I made sure to make plenty of noise when I was on his roof but the dimwit never came out!

In the end, it kind of worked out, because he never bothered me again with any of his stupid problems.


----------



## rooterboy (Jul 16, 2009)

He is an ahole or at least completely clueless and thoughtless. I paid him to do some drywall work at my home and it sucked I wanted him to put in a couple of arches and he cut or nicked electrical wires and tried to hide him. And the arches looked like crap. I paid him than hired someone else to fix his work. He is not a good tradesman and not good at holding down a job. So I don't think I will trade favors with him.


----------



## rooterboy (Jul 16, 2009)

Maybe I should have titled this doing free favors for church members. There are a few more I do free plumbing for, for them I believe they can not afford it so I help them out occasionally. Limited income etc. But the last two were the exceptions. It is not the cash they just feel a sense of entitlement to free services from me. It is or to do favors for people if you want to and feel they deserve it. But I do not like being manipulated to help people who could easily afford to pay for my services


----------



## rooterboy (Jul 16, 2009)

*good bye jerks*



89plumbum said:


> One time my neighbor came over about his clogged kitchen sink. I had already told him a dozen times his line needed to be changed. I made a good plan for him and his non working son to do it, but of course, they just hadn’t gotten around to it.
> 
> In my mind I said this is it, I’m done helping him after today. I told him I was going to a wedding but that he could use my small drum machine. It was pretty new. Only used a couple of times. I told him to put it back in my garage when he was done and to shut my garage door especially since we lived in a rough area. This was about 1pm. We took off to the wedding about 1:30.
> 
> ...



Good job I would have been super angry to.


----------



## rooterboy (Jul 16, 2009)

Another church member sent my wife a text asking for help to unstop her sons sink. Wife said I was away for the week.


----------



## Tango (Jan 13, 2018)

rooterboy said:


> Another church member sent my wife a text asking for help to unstop her sons sink. Wife said I was away for the week.


Or stand your ground, have the wife take down the address and tell them your prices. They should be honored to get someone they know instead of a big bad company who doesn't care.


----------



## skoronesa (Oct 27, 2015)

rooterboy said:


> Another church member sent my wife a text asking for help to unstop her sons sink. Wife said I was away for the week.





Have you thought about talking to your priest about this?


If it were me, I would get up in front of the congregation and explain that you understand that not everyone can afford your services but that you don't feel right saying no when someone asks for help. At the same time you your self need to be paid in order to take care of your own family. Given that you do not feel okay with deciding who deserves charity and who doesn't you have asked the priest to decide for you and that you will provide charitable work when the priest deems it appropriate.

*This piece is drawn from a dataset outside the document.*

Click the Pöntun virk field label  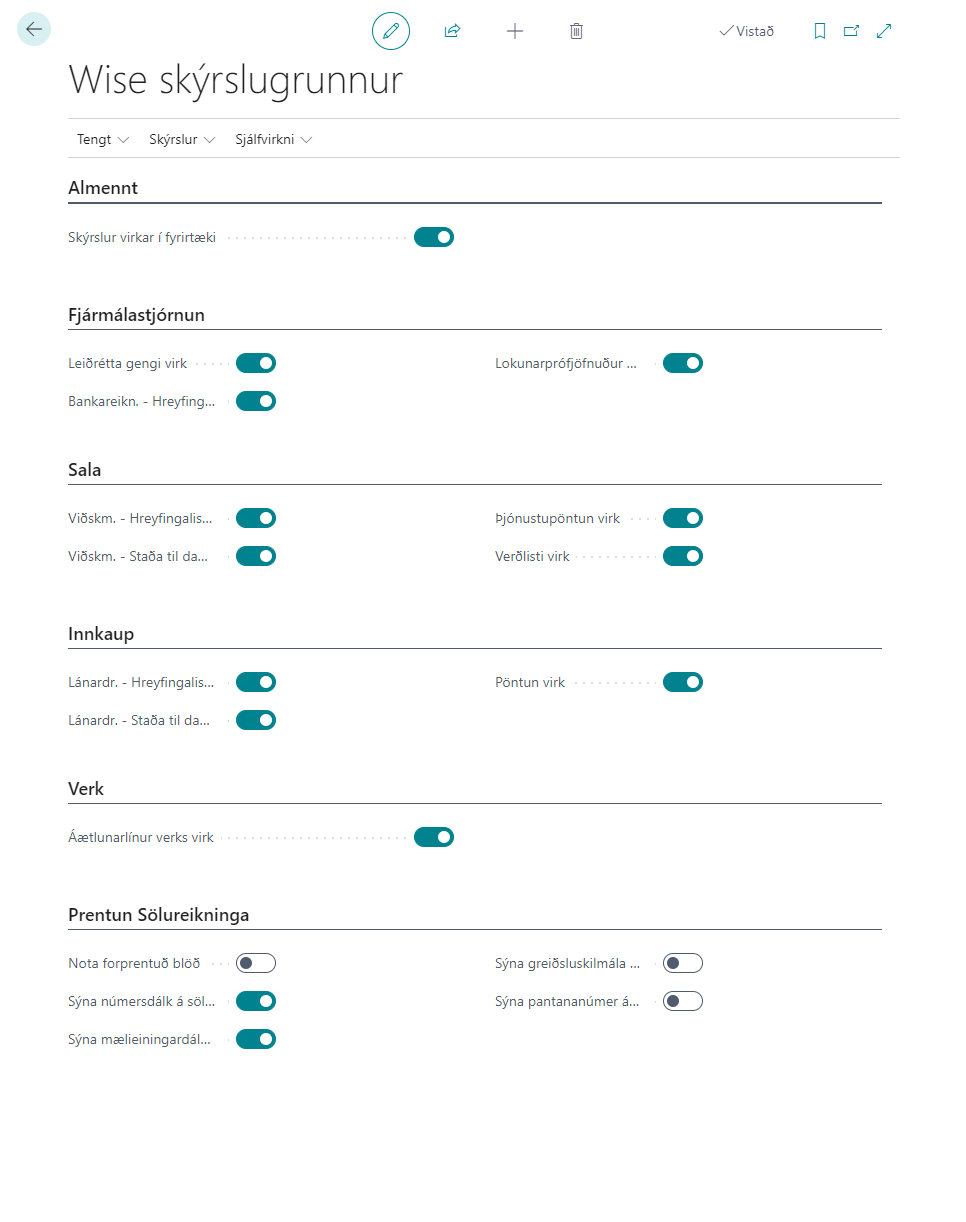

At the very least you'll have made your feelings and situation public.


Or just ask the priest to give a mostly generic sermon about how people can be unconsciously greedy and ask for charity when they don't need it.






.


----------



## Tango (Jan 13, 2018)

skoronesa said:


> Or just ask the priest to give a mostly generic sermon about how people can be unconsciously greedy and ask for charity when they don't need it.
> 
> 
> .


That's a good option.


----------



## GAN (Jul 10, 2012)

Makes me gad I put my tools up. If a relative asks (close one) I will consider working, but for free. The last thing you want is a relative feeling they can tell you what to do since they paid you however much. If they turn out to be horses rears, it's the last time I deal with them.

Now my Elder's (whom have all passed now), no doubt I work for free and for the most part they pay for parts. I would even go over in the winter with my snow blower and take care of my uncles driveway (my last living elder) for a cup of coffee and a cookie. Knowing at 80 years old if I didn't he would attempt tp shovel it himself. Finally shamed his kids and grandkids enough they did the last few times he needed it.


No friends or neighbors, I make an assement first. Do they work, are they an rear end, are they stuck up. Plumbed a room addtion for one who wkrs construction for nothing. A couple afternoons work roughing in. He set the fixtures. A year or so later he was rocking in his driveway had some extra spread it in my driveway without asking. LEt him borrow extension ladder, roto tiller. Few years later I need a hillside cut down for a new shed. He brought a tracked bobcat over cut down the hillside, helped fram in 6"x 6" spread rock in it to pre for the shed. Gave him $200.00 so he could gie the bobcat owner $150.00 for using it on a Saturday. Then brought a tired bobcat back over to spread the removed dirt out. Would not take another $200.00. SO when he wasn't looking I slipped an envelope into his front seat while he was loading the bobcat up.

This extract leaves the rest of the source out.